— Your task —
What lines of the data include the string "size"? Copy them all.

— Extracted material —
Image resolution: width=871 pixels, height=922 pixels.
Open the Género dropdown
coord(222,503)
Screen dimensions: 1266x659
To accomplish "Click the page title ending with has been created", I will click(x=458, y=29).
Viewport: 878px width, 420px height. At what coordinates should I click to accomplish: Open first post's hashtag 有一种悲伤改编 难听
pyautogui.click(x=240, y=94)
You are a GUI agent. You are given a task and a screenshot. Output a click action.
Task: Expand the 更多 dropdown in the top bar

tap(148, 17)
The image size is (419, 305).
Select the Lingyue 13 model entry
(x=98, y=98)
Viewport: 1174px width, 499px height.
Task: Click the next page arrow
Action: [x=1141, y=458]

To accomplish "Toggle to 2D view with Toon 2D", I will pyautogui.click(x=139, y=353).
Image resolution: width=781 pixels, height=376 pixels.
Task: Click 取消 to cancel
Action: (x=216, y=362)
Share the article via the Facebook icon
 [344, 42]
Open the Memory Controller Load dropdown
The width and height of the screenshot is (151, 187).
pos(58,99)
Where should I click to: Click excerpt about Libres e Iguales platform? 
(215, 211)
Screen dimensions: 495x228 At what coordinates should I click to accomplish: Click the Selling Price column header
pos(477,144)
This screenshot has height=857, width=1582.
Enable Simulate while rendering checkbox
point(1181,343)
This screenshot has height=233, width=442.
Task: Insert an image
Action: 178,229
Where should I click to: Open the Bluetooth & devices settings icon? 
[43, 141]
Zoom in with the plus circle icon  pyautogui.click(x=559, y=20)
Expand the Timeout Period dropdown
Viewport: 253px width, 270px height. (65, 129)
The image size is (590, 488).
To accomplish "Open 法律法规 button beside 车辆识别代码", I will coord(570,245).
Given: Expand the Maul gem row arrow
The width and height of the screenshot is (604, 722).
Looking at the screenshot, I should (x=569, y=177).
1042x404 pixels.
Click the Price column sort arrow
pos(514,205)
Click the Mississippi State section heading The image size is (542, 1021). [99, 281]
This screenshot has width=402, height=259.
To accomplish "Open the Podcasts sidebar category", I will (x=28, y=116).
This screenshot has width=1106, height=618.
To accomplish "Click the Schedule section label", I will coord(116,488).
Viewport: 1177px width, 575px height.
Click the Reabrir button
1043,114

— Result —
The image size is (419, 305).
The image size is (590, 488).
Click the Mississippi State section heading The image size is (542, 1021). [99, 281]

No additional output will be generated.